• [Problem]: Each line of the listing that includes the string "Open" needs to be located and copied.
------ Task data ------
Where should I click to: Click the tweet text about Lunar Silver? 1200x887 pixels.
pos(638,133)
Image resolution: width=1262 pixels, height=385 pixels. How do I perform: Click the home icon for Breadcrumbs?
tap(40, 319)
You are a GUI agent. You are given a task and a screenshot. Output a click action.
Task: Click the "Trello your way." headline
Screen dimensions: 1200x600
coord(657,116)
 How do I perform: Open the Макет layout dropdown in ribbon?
------
------ Task data ------
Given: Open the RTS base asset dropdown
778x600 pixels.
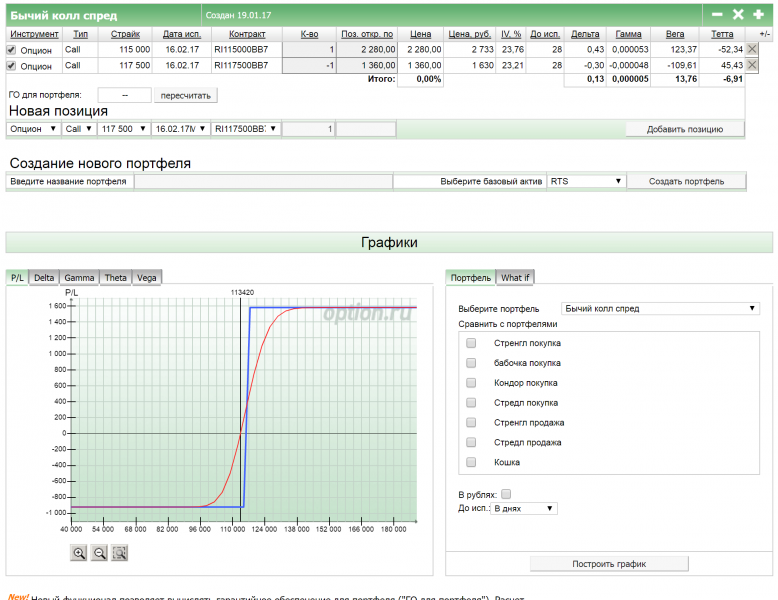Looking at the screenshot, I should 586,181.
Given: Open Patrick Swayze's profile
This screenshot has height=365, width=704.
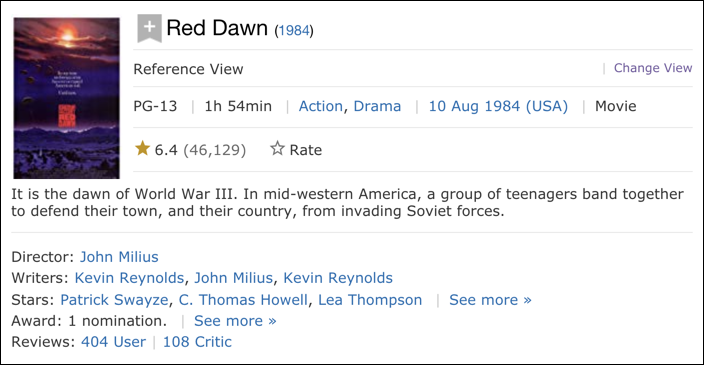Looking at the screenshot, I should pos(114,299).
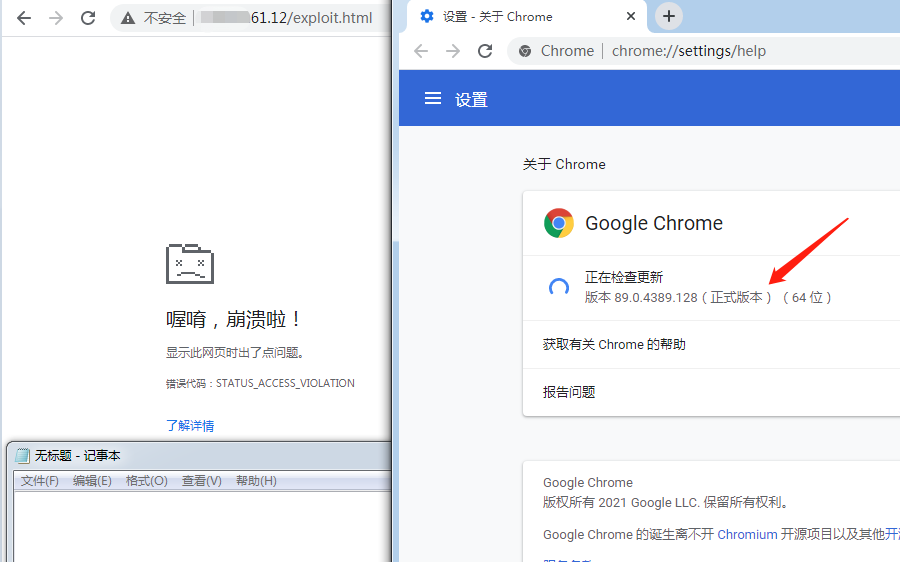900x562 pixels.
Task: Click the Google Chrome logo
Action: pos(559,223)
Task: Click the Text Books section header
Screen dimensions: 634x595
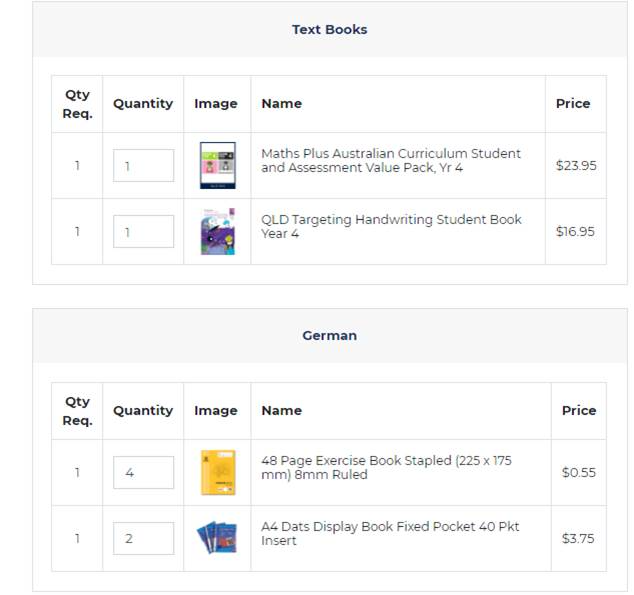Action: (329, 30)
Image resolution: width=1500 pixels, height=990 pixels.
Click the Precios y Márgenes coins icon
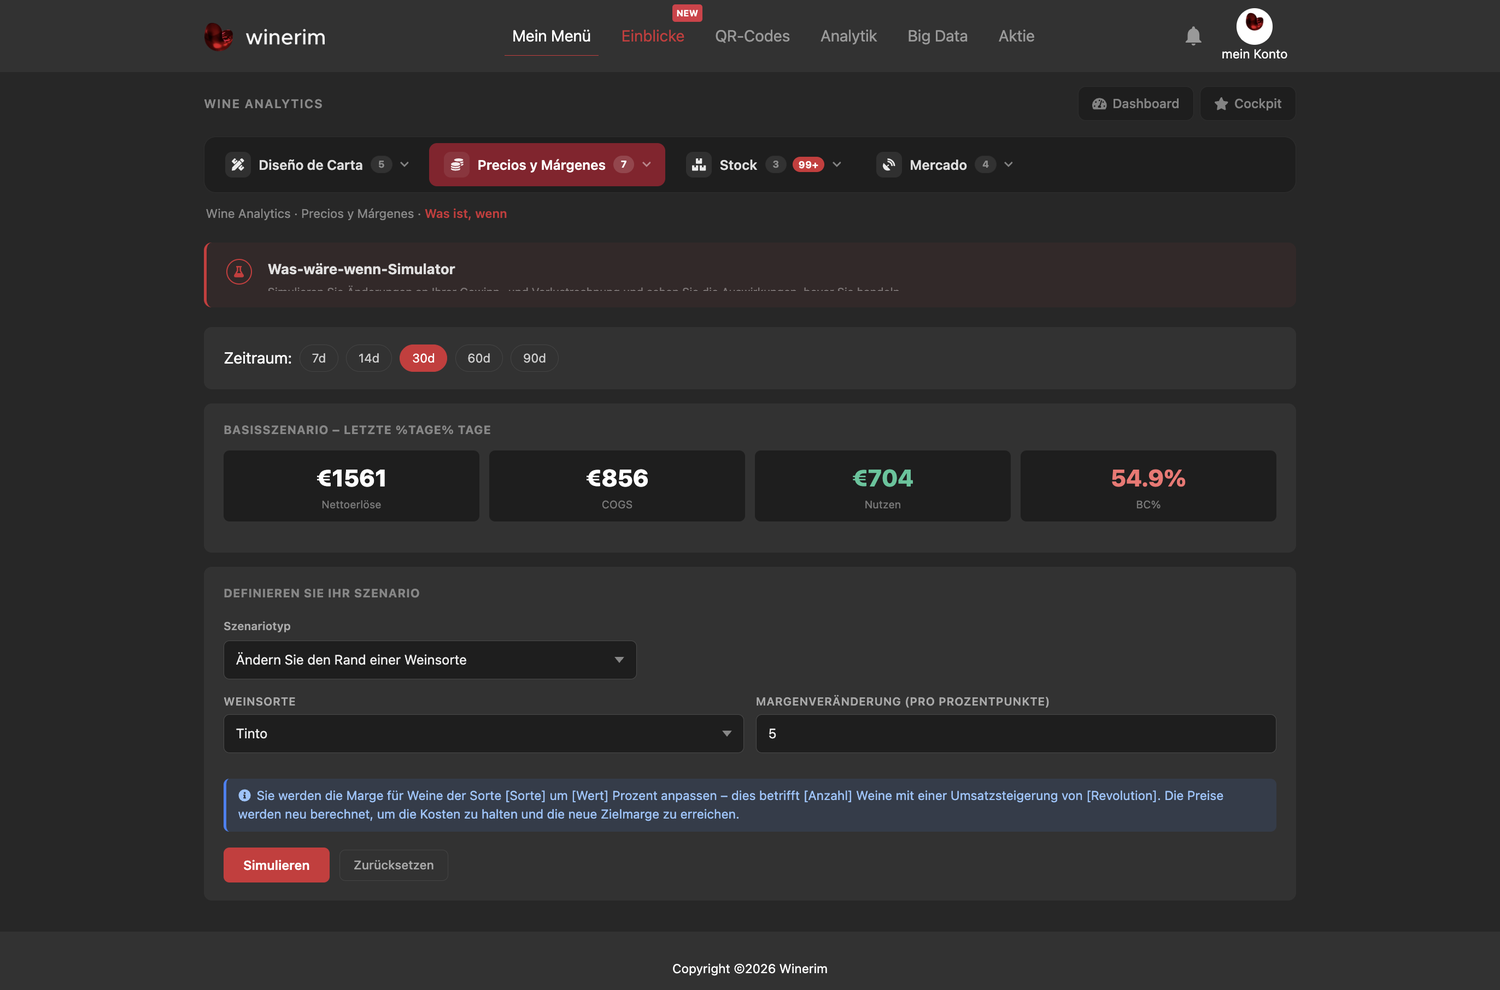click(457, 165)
------
------ Task data ------
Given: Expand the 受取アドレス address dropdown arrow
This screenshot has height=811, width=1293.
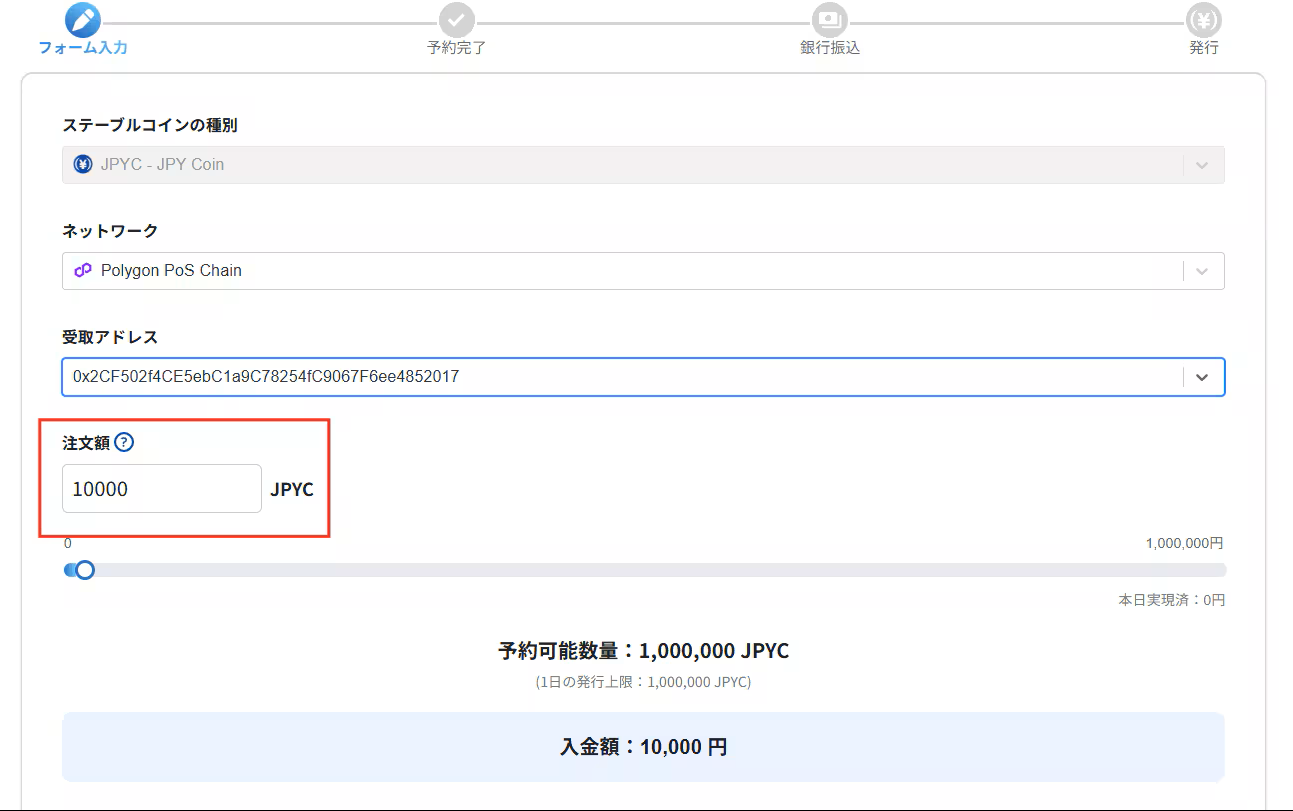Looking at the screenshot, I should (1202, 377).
------
• [Written response]:
 How do I perform: Open the Макет layout dropdown in ribbon?
Given: Open the RTS base asset dropdown
Given: Open Patrick Swayze's profile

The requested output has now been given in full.